阿武隈川上流にある遊水地の予定地に設けられた試験圃場(ほじょう)で、初めての稲刈りが25日にあった。近くの田んぼに比べて大差ない収量が期待できるものの、稲が育ちすぎて大半が倒れてしまうという意外な結果になった。

 試験圃場は福島県矢吹町の阿武隈川右岸にある。本流と支流では2019年秋の台風で大きな被害が出た。今後の被害を防ぐため、鏡石町と矢吹町、玉川村には、あふれた水を一時的にためる遊水地を設けることになった。

 しかし、遊水地の予定地には農地も多数あることから、国土交通省は、川とは堤防で隔てた圃場を新設。ここで営農を継続できるかどうか確かめるため、今春から実験を始めていた。
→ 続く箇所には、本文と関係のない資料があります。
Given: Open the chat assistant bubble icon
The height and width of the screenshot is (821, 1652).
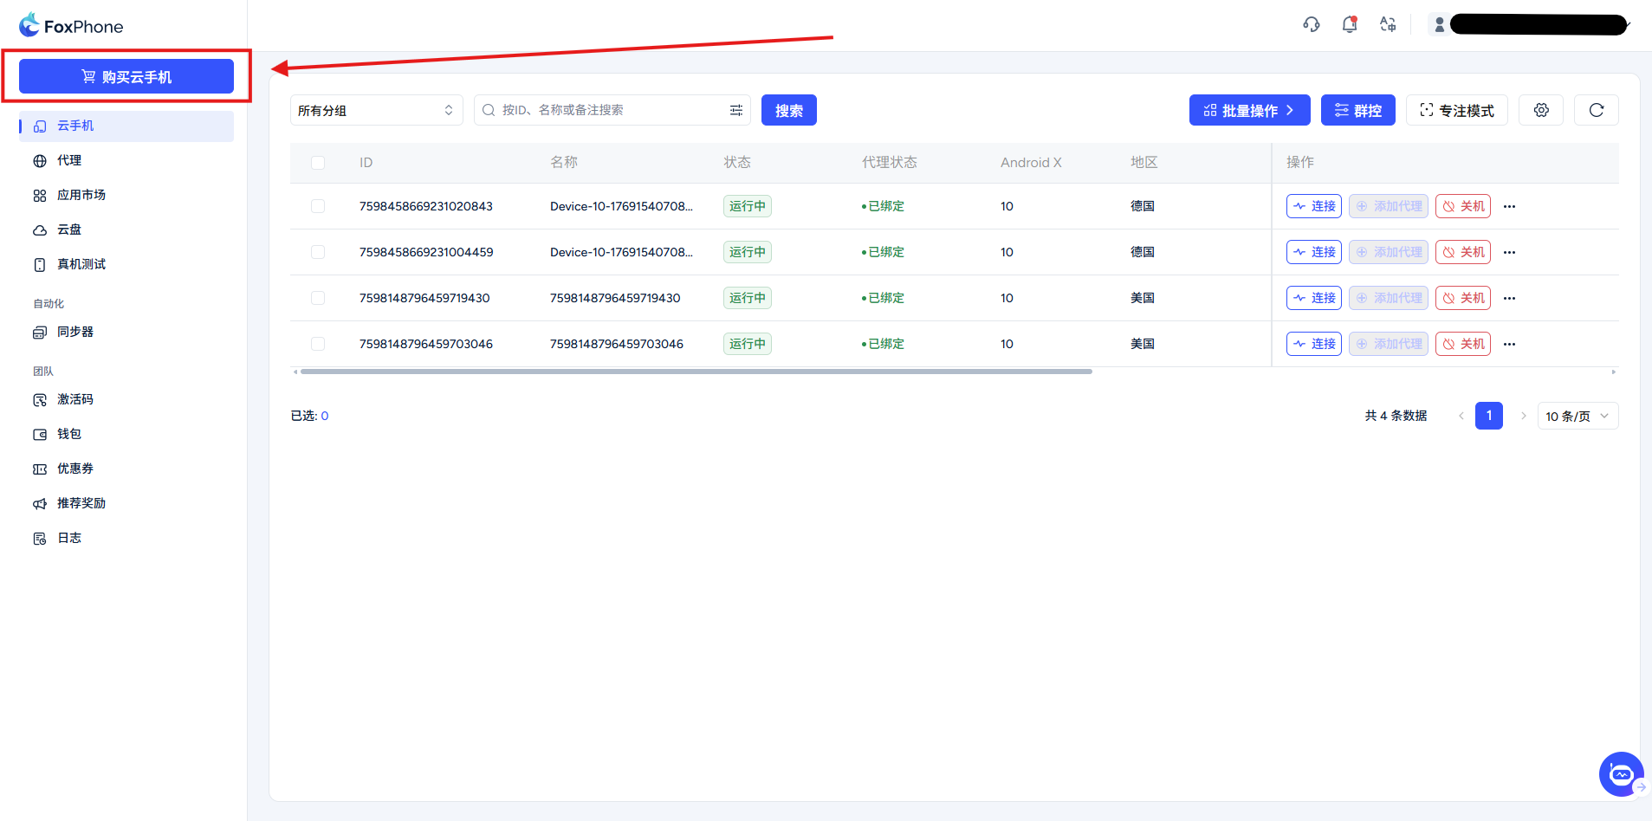Looking at the screenshot, I should [1620, 773].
 試験圃場は約42アールあり、玉川村の稲作農家仁井田健さん(63)が自分の水田と全く同じ条件でコシヒカリを育てた。

 農業・食品産業技術総合研究機構東北農業研究センターによると、5月半ばの田植えから1カ月ほどで、試験圃場の方が明らかに生育が進み、最終的な高さは15センチほど上回った。

 これにより、9月上旬ごろから倒伏する稲が相次いだ。ただし、実の入り具合は水田の稲と遜色はなさそうだという。

 成長した原因としては、①試験圃場には水田から客土したことにより肥料過多になったこと②周辺の土地より掘り下げたことで一種の盆地となり、熱がこもりやすくなったこと――が考えられる。東北農業研究センター水田輪作グループの国立(こくりゅう)卓生グループ長は「最初の肥料を抑えたり、倒伏に強い(福島県オリジナル品種の)『天のつぶ』に変えたりすることで克服できるだろう」と話す。

 台風では自宅の玄関先まで水が迫ったという仁井田さんは「水田の移転は大変だが、あんな大変な思いは二度としたくない。今年は肥料のやり方に悩んだが、来年も作付けに協力したい」と話していた。

 国交省と農研機構は、収穫量や食味を今後詳しく分析。検査で問題なければ、3町村の学校給食用に提供するという。